O mundo está portanto, desde o fim dos anos 1990, em situação de excesso de oferta de bens e de serviços, o que corresponde à alta da taxa de investimento mundial e explica a ausência de inflação.
Reacção das empresas ao excesso de capacidade: baixa dos salários, concentração
O excesso de capacidade deveria normalmente fazer baixar a lucratividade do capital das empresas, devido simultaneamente à abundância de capital e à perda do pricing power.
Para evitar esta evolução, as empresas:
=> comprimem os salários, o que explica a deformação bastante geral da repartição dos rendimentos em detrimento dos assalariados;
=> concentram-se, a fim de obter rendas de oligopólio (monopólio). Os grandes grupos concentram-se nas suas especialidades de base, de modo a tornarem-se líderes mundiais, e vendem as actividades que não correspondem a este core business.
Deste comportamento das empresas normalmente resultaria a fraqueza da procura das famílias, uma vez que os salários são fracos e as margens de lucro elevadas. Antes da crise, a procura das famílias é fraca apenas na China, no Japão e na Alemanha, devido à reacção dos Estados que vamos agora examinar e que evita esta fraqueza nos outros países.
A partir da crise, a travagem do endividamento faz cair a procura das famílias por toda a parte.
Reação dos Estados: estimulação do crédito, sub-avaliação das taxas de câmbio
Os Estados estão confrontados:
=> com a situação de excesso de capacidade de produção;
=> com a compressão dos salários executada pelas empresas.
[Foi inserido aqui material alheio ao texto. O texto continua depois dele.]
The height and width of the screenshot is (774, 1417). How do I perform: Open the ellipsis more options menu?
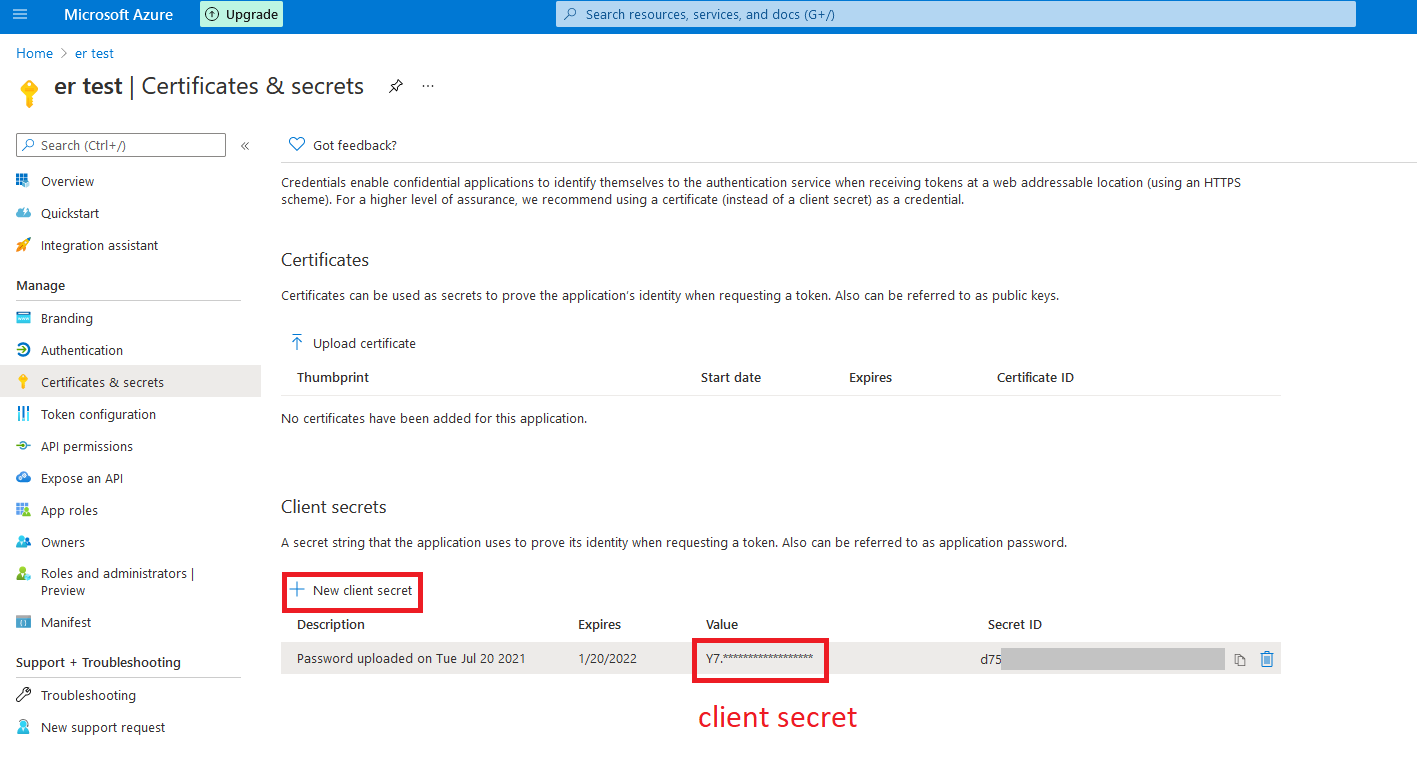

Há portanto em simultâneo excesso de oferta de bens e serviço e insuficiência da procura de bens. Confrontados com esta situação, os Estados executam políticas não cooperativas de sustentação da procura, a fim de tentar evitar a sub-utilização das capacidades de produção e o desemprego.
Estas políticas tomam a forma:
=> antes da crise, políticas monetárias expansionistas nos países da OCDE visando estimular a procura interna pela estimulação do crédito. Isto conduziu à progressão muito forte do endividamento nos Estados Unidos , no Reino Unido, na zona euro fora da Alemanha, com taxas de juro baixas em relação às taxas de crescimento. A partir da crise, nos países da OCDE, a estimulação da procura é realizada a partir dos défices públicos;
=> nos países emergentes, o governos tentam corrigir a sub-utilização das capacidades estimulando as exportações pela sub-avaliação real das suas divisas. Há assim manutenção desta sub-avaliação real graças à acumulação de reservas de câmbio em dólares nos países emergentes, o que permite satisfatoriamente a estes países ganhar partes de mercado com a exportação.
Interpretamos portanto as políticas de sustentação do crédito nas políticas da OCDE e de sub-avaliação das taxas de câmbio nos países emergentes como políticas não cooperativas de resposta ao excesso de capacidade mundial de produção e de baixa dos salários pelas empresas, visando fortalecer a taxa de utilização das capacidades do país em detrimentos dos outros países.
Estas políticas interagem para gerar um enorme crescimento da liquidez mundial, que está na origem das crises que ela fez surgir:
=> bolhas (acções, imobiliário) que a seguir explodiram;
=> o excesso de endividamento que desencadeou em 2007-2008 a última crise começando a corrigir-se.
Síntese: a leitura marxista da crise é mesmo a boa
Pode-se portanto fazer uma leitura convincente da crise recente, conforme o esquema abaixo.
A "euforia" dos empresários (sobretudo dos países emergentes) conduz à super-acumulação de capital; esta implicaria a baixa tendencial da taxa de lucro se as empresas não reagirem comprimindo os salários e tentando obter rendas, de onde a situação de sub-consumo. Igualmente, os agentes económicos empenham-se em actividades especulativas instigadas pelo crédito, que são paliativos à insuficiência da produção e que desaguam sobre crises.